[Records provided — start]

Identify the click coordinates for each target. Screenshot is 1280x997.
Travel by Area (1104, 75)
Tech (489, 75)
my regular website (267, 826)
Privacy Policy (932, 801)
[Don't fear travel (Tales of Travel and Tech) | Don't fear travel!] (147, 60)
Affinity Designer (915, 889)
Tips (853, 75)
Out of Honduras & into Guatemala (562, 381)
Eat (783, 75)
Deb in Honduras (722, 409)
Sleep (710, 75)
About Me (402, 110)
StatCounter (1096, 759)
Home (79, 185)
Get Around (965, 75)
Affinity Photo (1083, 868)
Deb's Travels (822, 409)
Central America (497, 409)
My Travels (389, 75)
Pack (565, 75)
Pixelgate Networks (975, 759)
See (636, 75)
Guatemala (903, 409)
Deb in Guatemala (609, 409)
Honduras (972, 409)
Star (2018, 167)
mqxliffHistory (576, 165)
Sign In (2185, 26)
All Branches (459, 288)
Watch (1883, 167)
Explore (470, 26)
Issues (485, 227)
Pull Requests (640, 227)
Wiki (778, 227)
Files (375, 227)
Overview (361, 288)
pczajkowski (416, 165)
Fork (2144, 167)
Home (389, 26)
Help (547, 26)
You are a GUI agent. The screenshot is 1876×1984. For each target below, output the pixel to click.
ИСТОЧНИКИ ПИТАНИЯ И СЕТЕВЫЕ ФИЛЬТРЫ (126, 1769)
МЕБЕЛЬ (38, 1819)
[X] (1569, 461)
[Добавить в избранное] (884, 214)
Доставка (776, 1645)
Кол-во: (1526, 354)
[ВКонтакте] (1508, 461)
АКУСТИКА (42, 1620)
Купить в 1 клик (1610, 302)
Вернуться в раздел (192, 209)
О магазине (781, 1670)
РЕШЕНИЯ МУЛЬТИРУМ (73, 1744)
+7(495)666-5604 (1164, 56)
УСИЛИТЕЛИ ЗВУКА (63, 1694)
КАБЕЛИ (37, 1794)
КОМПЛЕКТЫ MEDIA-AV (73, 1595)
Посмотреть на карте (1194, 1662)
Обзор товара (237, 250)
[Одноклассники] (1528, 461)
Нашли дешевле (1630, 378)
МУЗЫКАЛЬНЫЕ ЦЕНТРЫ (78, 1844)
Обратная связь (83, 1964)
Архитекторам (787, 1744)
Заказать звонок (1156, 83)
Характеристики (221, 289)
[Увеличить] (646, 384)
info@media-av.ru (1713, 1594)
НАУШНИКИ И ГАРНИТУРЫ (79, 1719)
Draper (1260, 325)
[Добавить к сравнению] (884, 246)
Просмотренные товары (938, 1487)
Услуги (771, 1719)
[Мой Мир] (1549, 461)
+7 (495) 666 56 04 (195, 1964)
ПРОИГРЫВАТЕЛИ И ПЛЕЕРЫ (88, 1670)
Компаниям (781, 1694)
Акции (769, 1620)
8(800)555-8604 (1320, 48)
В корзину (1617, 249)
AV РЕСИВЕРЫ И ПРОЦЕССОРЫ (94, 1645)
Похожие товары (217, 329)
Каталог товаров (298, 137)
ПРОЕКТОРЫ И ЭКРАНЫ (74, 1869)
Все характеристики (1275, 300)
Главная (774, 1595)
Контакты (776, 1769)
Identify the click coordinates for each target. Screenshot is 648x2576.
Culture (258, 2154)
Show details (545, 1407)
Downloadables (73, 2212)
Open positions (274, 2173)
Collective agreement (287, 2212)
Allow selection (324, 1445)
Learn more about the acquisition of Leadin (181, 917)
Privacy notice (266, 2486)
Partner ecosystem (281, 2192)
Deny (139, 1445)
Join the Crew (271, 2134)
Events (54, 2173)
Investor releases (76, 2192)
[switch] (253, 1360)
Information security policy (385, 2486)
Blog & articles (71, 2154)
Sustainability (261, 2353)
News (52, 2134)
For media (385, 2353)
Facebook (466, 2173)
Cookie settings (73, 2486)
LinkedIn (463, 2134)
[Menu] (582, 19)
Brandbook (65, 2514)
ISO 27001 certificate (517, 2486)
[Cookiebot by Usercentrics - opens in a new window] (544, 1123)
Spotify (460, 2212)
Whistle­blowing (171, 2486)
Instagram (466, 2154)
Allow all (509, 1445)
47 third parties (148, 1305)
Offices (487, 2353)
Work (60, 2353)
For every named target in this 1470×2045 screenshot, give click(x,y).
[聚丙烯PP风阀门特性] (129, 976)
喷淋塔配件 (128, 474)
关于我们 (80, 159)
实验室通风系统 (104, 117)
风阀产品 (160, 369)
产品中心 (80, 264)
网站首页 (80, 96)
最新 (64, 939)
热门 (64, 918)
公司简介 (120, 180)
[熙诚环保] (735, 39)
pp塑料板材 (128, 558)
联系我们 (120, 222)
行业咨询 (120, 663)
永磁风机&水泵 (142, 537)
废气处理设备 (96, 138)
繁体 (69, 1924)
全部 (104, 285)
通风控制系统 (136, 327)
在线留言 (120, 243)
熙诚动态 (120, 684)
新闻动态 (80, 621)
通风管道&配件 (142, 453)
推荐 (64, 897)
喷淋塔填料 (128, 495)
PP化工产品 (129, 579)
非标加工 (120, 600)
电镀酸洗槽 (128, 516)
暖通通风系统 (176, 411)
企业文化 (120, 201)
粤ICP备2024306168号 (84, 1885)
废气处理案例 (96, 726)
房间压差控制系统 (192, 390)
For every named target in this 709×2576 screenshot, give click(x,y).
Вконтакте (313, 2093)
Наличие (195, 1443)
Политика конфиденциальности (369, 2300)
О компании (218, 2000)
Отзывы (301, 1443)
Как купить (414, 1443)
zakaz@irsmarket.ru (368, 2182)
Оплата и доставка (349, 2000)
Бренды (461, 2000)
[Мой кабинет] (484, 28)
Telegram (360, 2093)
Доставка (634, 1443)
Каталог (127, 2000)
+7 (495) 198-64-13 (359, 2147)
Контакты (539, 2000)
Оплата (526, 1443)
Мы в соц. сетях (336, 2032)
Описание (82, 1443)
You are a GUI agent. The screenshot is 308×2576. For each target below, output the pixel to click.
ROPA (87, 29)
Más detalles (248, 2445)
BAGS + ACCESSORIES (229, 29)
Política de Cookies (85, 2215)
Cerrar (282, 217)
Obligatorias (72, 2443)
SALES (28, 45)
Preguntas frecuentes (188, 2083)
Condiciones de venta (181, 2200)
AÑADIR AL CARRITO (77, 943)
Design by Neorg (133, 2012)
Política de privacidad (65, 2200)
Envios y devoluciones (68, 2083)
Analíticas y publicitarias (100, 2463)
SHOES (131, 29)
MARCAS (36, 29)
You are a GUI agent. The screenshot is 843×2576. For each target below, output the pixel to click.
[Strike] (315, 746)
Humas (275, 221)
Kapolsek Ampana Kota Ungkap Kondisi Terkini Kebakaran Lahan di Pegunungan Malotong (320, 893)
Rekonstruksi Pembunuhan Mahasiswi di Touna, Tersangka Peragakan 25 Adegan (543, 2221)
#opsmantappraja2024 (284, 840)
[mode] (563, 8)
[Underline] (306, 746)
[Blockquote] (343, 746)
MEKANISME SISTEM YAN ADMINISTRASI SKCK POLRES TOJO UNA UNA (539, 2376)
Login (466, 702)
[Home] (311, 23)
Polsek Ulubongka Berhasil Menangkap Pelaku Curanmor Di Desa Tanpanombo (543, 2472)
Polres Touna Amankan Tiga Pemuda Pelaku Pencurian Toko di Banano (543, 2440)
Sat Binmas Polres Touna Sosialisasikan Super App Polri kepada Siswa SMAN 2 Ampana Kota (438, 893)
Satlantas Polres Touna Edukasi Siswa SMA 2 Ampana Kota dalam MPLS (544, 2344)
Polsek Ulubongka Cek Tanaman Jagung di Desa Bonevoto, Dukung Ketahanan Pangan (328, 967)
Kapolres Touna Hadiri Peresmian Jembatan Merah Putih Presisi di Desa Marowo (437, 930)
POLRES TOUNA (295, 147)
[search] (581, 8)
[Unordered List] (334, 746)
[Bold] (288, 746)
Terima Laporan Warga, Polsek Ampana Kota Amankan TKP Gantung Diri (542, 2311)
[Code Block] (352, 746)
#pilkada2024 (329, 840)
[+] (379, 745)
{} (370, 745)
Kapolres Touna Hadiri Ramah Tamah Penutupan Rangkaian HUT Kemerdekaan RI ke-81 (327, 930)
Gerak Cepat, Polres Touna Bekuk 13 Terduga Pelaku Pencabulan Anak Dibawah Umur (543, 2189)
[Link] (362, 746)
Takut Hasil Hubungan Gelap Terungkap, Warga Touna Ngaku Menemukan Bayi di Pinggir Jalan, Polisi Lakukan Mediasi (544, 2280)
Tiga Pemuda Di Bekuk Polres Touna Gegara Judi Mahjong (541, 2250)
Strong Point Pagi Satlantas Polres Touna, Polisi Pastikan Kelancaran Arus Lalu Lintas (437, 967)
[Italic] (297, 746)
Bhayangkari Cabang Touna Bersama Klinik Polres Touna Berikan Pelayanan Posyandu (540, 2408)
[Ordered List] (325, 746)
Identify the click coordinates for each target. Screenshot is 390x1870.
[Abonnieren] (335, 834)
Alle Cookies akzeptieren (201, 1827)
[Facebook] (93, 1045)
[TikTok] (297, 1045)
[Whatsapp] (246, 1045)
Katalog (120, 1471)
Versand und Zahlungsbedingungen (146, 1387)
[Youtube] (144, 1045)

[Records provided — finish]

§ **What to produce**
In the records above, find the line with "Похожие товары (217, 329)"; write out exactly that line and each one after it, stopping after the line with "Whistle­blowing (171, 2486)".

§ **Answer for the task**
Похожие товары (217, 329)
Каталог товаров (298, 137)
ПРОЕКТОРЫ И ЭКРАНЫ (74, 1869)
Все характеристики (1275, 300)
Главная (774, 1595)
Контакты (776, 1769)
Identify the click coordinates for each target. Screenshot is 648x2576.
Culture (258, 2154)
Show details (545, 1407)
Downloadables (73, 2212)
Open positions (274, 2173)
Collective agreement (287, 2212)
Allow selection (324, 1445)
Learn more about the acquisition of Leadin (181, 917)
Privacy notice (266, 2486)
Partner ecosystem (281, 2192)
Deny (139, 1445)
Join the Crew (271, 2134)
Events (54, 2173)
Investor releases (76, 2192)
[switch] (253, 1360)
Information security policy (385, 2486)
Blog & articles (71, 2154)
Sustainability (261, 2353)
News (52, 2134)
For media (385, 2353)
Facebook (466, 2173)
Cookie settings (73, 2486)
LinkedIn (463, 2134)
[Menu] (582, 19)
Brandbook (65, 2514)
ISO 27001 certificate (517, 2486)
[Cookiebot by Usercentrics - opens in a new window] (544, 1123)
Spotify (460, 2212)
Whistle­blowing (171, 2486)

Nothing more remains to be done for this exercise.